Lam-sin masih menyeringai ketika ia mengeluarkan selipat surat.
"Aku sudah cukup bicara, lebih baik engkau membaca sendiri surat dari Lian Hong yang sengaja ditulisnya untukmu ini!"

Thian Sin terlalu kaget dan heran mendengar ucapan ini sampai dia tidak mampu mengeluarkan sebuah katapun melainkan menerima lipatan kertas itu, lalu dibuka dan dibacanya. Surat itu singkat saja, ditulis dan ditandatangani oleh Lian Hong, dan memang ditujukan kepadanya.

Sin-ko, Lam-sin adalah suboku dan juga subo Lam-sin lah yang menyelamatkan aku ketika terjadi penyerbuan keluargaku

Ciu Lian Hong

Sambil membaca surat itu sekali lagi, Thian Sin merasa jantungnya berdebar keras. Kemudian, setelah dia merasa yakin bahwa dia tidak salah baca, dia mengepal kertas itu dan memandang Lam-sin.

"Bagaimana aku dapat merasa yakin bahwa ini tulisan Hong-moi? Aku tidak pernah mengenal tulisannya."

"Terserah kepadamu. Itu juga bukan aku yang minta, melainkan ia sendiri yang meninggalkan surat, katanya untuk mencegah kesalah fahaman seperti yang terjadi ketika pemuda bernama Cia Han Tiong, putera Pendekar Lembah Naga itu datang ke sini."

"Apa? Tiong-ko sudah datang kesini?"

"Ya, malah juga Pendekar Lembah Naga dan isterinya. Mereka bertiga membawa pergi muridku begitu saja. Keluarga sombong dan tinggi hati! Huh, mual aku mengingat kesombongan mereka!"

Dan memang nenek itu masih merasa sakit hatinya kalau mengingat betapa keluarga itu memandang rendah kepadanya, bahkan menolak untuk diajak berkenalan dan bersahabat!

Thian Sin termenung. Hatinya kecewa bukan main. Lagi-lagi Han Tiong yang menang, kalau pencarian mereka terhadap diri Lian Hong dapat dikatakan suatu perlumbaan. Kakak angkatnya itu yang lebih dulu menolong Lian Hong walaupun Lian Hohg agaknya tidak terancam bahaya, malah ditolong dan menjadi murid Lam-sin!

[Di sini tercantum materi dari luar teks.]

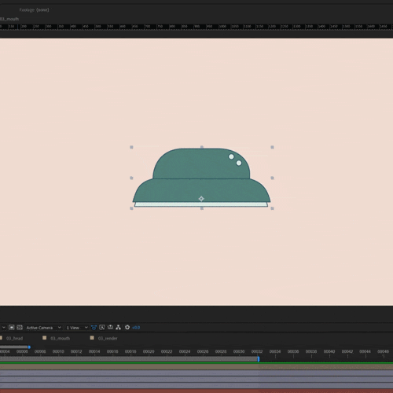Open the Active Camera dropdown
Viewport: 393px width, 393px height.
tap(43, 328)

Saking kecewanya, Thian Sin menjatuhkan dirinya duduk di atas bangku lagi, tak dapat berkata apa-apa dan berulang kali menarik hapas panjang dengan wajah muram tanpa disadarinya sendiri.

Akan tetapi sepasang mata nenek itu sejak tadi mengikuti semua gerak-gerik dan sikapnya, dan tiba-tiba nenek itu terkekeh. Suara ketawa ini seperti menarik Thian Sin kembali ke alam sadar dan dia memandang kepada nenek itu, kini dengan pandangan lain karena ternyata nenek ini adalah penolong, malah menjadi guru Lian Hong.

Tentu saja kedudukan ini membuat nenek ini menjadi seorang yang lain lagi, sukar dianggap sebagai musuh! Apalagi dia tadinya menganggap nenek ini sebagai musuh untuk membalaskan sakit hati Lian Hong, siapa kira dara itu malah diselamatkan olehnya dan malah diambil sebagai murid!

"Heh-heh-heh, tak usah menjadi patah hati, orang muda. Dunia tidak hanya sesempit telapak tangan, melainkan luas sekali dan di dunia ini, selain Lian Hong, masih banyak terdapat wanita lain!"

Thian Sin terkejut sekali mendengar ini.
"Apa...? Apa maksudmu...?"

"Maksudku sudah jelas, engkau mencinta Lian Hong dan merasa kecewa karena kedahuluan Cia Han Tiong."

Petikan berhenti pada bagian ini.